Just over a year later Juventus would reach another major final, beating Ajax on penalties to lift the European Cup for only the second time, ironically at Rome's Stadio Olimpico before another capacity crowd. Once again in that campaign the delle Alpi would disappoint, with just 55,000 people attending the Semi-Final victory over French side Nantes.
It would be this issue that led to another move as, desperate to show a sold-out stadium to the world, the showcase UEFA SuperCup that followed in December 1996 was held at Palermo's Stadio Renzo Barbera. After a huge 6-1 away win in Paris, UEFA Cup winners PSG would travel to Sicily and face Marcello Lippi's side in front of another full house. After UEFA segregation guidelines it would be 35,100 looking on as Alessandro Del Piero and Luca Vialli ensured yet another trophy for one of the most dominant sides in recent history.
Juve would struggle in the final year of Lippi's first stint and in 1998-99 would only secure a berth in the InterToto Cup. Under Carlo Ancelotti's guidance they won the much-maligned trophy, but not before once again making the move away from Turin. This time it would be the intimate setting of Cesena's Dino Manuzzi home, which was sold out for every fixture of the competition. Ceahlăul Piatra Neamţ, Rostselmash and Rennes would all visit the stadium and - such was the intimidating atmosphere - the Bianconeri would comfortably see off all three, conceding just one goal.

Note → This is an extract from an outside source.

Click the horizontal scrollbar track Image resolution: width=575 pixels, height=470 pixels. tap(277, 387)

Even their last trophy win, the 2005-06 Scudetto would be lifted in unfamiliar surroundings, the victory party celebrated in an away win over Reggina yet held at Bari's San Nicola due to the south sides ban from their Stadio Oreste Granillo home. Despite the 866km (538 miles) distance between Turin and the Puglian city, once again it would be in front of a capacity crowd of almost 59,000. Del Piero and David Trezeguet would fire Juventus to their 29th title win before the Calciopoli scandal broke later that same year.

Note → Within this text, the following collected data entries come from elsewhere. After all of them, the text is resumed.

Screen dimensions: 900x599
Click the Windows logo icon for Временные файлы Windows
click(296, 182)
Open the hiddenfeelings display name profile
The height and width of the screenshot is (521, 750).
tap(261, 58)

The club has already made great in-roads into ensuring these problems do not arise in the new stadium, with large quantities of tickets sold well in advance of next season. Juventus will hope to lift some of these famous trophies at their new home, rather than in someone elses.
The Early Years
From their 1897 formation Juventus played at both the Parco del Valentino and Parco Cittadella, before moving to Velodrome Umberto I for the inaugural Scudetto win in 1905. From there they would move to Stadio di Corso Marsiglia where they would remain until 1933, winning a further four league titles.
Lo Stadio Communale
At the behest of 'Il Duce' Benito Mussolini the city of Turin would host the World Student Games of 1933, and the stadium for them, along with the iconic Torre di Maratona, would be built in a frankly astonishing eight months. Between their arrival at their latest home and departure in 1989, silverware would regularly be present as Juve would secure seventeen Scudetti and seven Coppa Italia. Both stars for Sporting Merit were added to the shirt during this period. The would return to the remodelled and renamed Olimpico di Torino for their victorious Serie B campaign in 2006-07.
Stadio Delle Alpi
Designed by architect Studio Hutter, the 'Stadium of the Alps' was built to host matches for the 1990 World Cup and was host to Gazza's tears in that years Semi-Final. A combined Juve and Torino side would see off Porto 4-3 in a friendly to open the stadium and the Bianconeri would add a further seven Italian titles and two more Coppa Italia triumphs in their latest home. The fans despised the stadium, which had serious visibility issues because of the running track, which never hosted an athletics event throughout the 19 years of its life.